Monday, July 16, 2012

Two Things: Death and Remembrance


 I went to a funeral today. It was the second in just over three weeks. Both funerals were for middle-aged men who had been ill for a long time. Today's was for my cousin's husband. He was a man I did not know very well but in this part of the world funerals are attended as much for the living as the dead. My cousin was near my age and we played together a lot when we were children. Looking at his young family sitting with their mother I realised how lucky I was to have had the love of both my parents until I was in my fifties.

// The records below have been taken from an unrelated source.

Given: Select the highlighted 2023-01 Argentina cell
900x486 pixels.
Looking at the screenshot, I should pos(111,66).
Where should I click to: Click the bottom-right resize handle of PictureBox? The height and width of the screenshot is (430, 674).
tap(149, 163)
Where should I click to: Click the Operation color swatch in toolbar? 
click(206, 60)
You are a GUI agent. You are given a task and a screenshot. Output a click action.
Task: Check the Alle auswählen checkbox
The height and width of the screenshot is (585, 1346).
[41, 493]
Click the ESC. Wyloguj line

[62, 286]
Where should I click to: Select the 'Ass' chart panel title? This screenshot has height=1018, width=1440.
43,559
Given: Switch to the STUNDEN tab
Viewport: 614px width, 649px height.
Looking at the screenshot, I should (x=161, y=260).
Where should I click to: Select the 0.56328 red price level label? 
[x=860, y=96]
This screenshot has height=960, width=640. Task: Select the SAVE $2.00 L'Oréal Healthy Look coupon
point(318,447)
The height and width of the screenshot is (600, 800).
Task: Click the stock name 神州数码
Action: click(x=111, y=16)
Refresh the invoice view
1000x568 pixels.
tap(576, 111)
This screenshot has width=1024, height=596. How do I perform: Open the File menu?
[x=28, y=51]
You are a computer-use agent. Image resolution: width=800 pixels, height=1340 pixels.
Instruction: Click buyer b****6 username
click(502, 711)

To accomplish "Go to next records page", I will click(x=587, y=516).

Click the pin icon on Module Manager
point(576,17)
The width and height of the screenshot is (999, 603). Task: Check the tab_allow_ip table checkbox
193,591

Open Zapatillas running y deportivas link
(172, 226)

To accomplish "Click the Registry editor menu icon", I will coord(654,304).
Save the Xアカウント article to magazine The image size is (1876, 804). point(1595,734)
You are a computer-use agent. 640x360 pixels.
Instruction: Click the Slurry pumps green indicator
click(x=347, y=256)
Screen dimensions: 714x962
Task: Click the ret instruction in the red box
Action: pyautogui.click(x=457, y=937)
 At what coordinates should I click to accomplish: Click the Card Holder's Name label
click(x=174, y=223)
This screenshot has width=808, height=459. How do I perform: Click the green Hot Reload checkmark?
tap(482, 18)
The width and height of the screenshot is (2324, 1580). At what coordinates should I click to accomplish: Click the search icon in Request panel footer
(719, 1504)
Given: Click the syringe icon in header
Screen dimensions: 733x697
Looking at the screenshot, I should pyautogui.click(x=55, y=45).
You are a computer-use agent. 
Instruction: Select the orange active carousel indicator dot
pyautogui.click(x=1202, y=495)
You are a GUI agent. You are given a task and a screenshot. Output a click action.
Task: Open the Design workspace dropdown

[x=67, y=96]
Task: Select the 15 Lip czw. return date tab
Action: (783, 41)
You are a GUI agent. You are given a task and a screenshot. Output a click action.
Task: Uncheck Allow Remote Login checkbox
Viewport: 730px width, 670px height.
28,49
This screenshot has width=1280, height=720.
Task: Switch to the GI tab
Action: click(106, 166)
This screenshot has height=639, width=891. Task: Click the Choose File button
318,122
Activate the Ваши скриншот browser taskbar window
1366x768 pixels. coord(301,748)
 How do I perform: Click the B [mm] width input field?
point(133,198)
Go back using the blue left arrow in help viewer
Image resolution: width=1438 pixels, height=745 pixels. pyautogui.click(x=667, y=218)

My friend Swisser's parents were both gone before I lost mine and she told me that after her father died she became obsessed with her mortality and the fear leaving her children behind. She said, that in time, these feelings became more manageable. I am so affected by dying right now. The death of my dogs has devastated me in ways that I know are disproportionate. I am terribly saddened by the sight of dead badgers, foxes and rabbits on the roadside.

The picture above shows a heart-shaped meadow in the midst of an oak wood planted by a Gloucestershire farmer, Winston Howes, in remembrance of his wife who died when she was 55. This was, according to The Telegraph, a family secret until it was photographed by a passing balloonist. It is now all over the internet. I couldn't rest until I'd found it on Google Maps. It kept my mind off the drowned spiders, dead rabbits and funerals past and present.

2 comments:

Grannymar said...

I am always amazed how deaths come in a cluster. When I was still at school we had death visit three consecutive houses near us. Three neighbouring women all died one after the other, within six to nine months. It was as if death was moving along the avenue. The youngest lad next door said to his mother "Well Duchess, you are next!" She was horrified. Thankfully he was wrong and the duchess lived well into her eighties.

Nelly said...

They come in threes, or so they say. I don't know if I believe it.